The Pub is not Enough: Disseminating Our Science Beyond Peer-Reviewed Journals
By Brad Brown, chair of SRA’s Publications Committee
Remember the days when a letter from the journal editor accepting your manuscript for publication marked the end of work on a study? Welcome to a new day in which that letter is just the beginning of a more extensive dissemination process. Scholars are now urged to communicate study findings broadly to a variety of audiences. It’s not uncommon for journal editors to require authors to provide an overview of their article, written to encourage a wide range of scholars, practitioners, or even lay people.
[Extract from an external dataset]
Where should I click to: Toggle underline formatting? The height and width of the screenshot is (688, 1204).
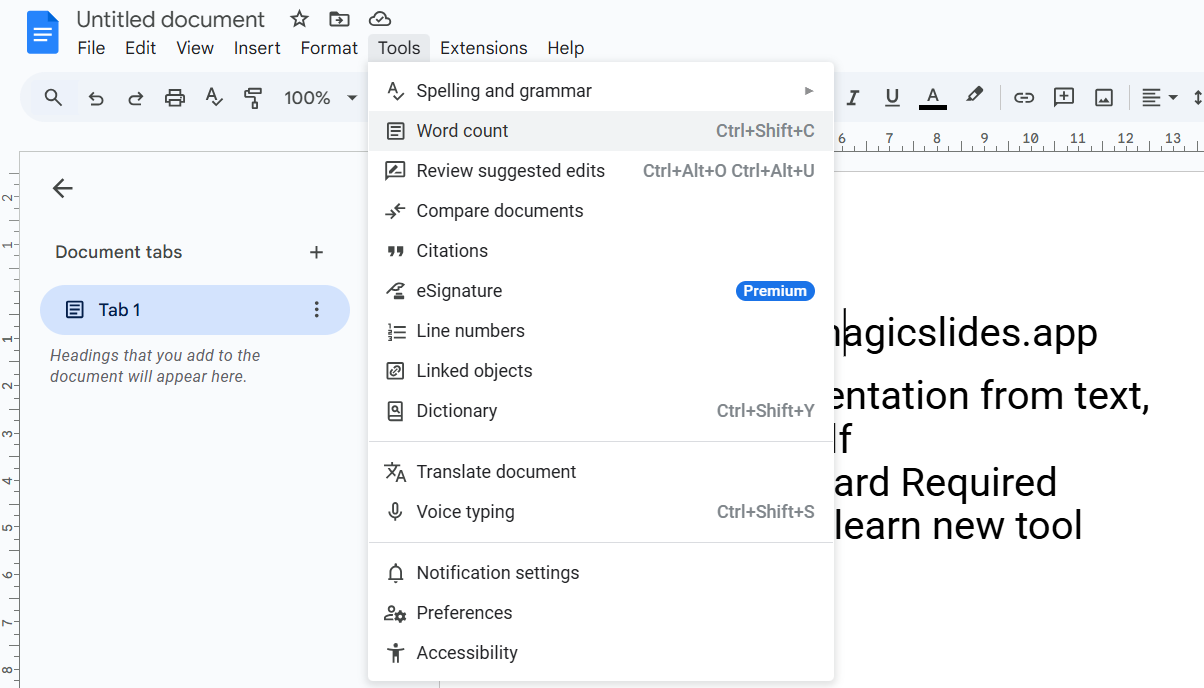tap(892, 97)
Advances in technology allow authors to take this a step further by creating a videofile explaining the results and implications of their work.
In part, these are efforts to expand readership for the journal’s articles with an eye toward improving the journal’s reputation, raising its impact factor, thereby encouraging more contributions from distinguished senior scholars. But the motivations also can be nobler: to give junior scholars more visibility, enhance awareness of a discipline among scholars in neighboring fields, or communicate science more broadly and increase public awareness of the value of science for daily living.
In any case, the trends place new demands on scholars to engage in new modes of communication, to master a skill set that probably extends well beyond what they were taught in graduate school. It’s almost like writing up a study in two or three distinct languages. How does one become proficient at these different modes of communication?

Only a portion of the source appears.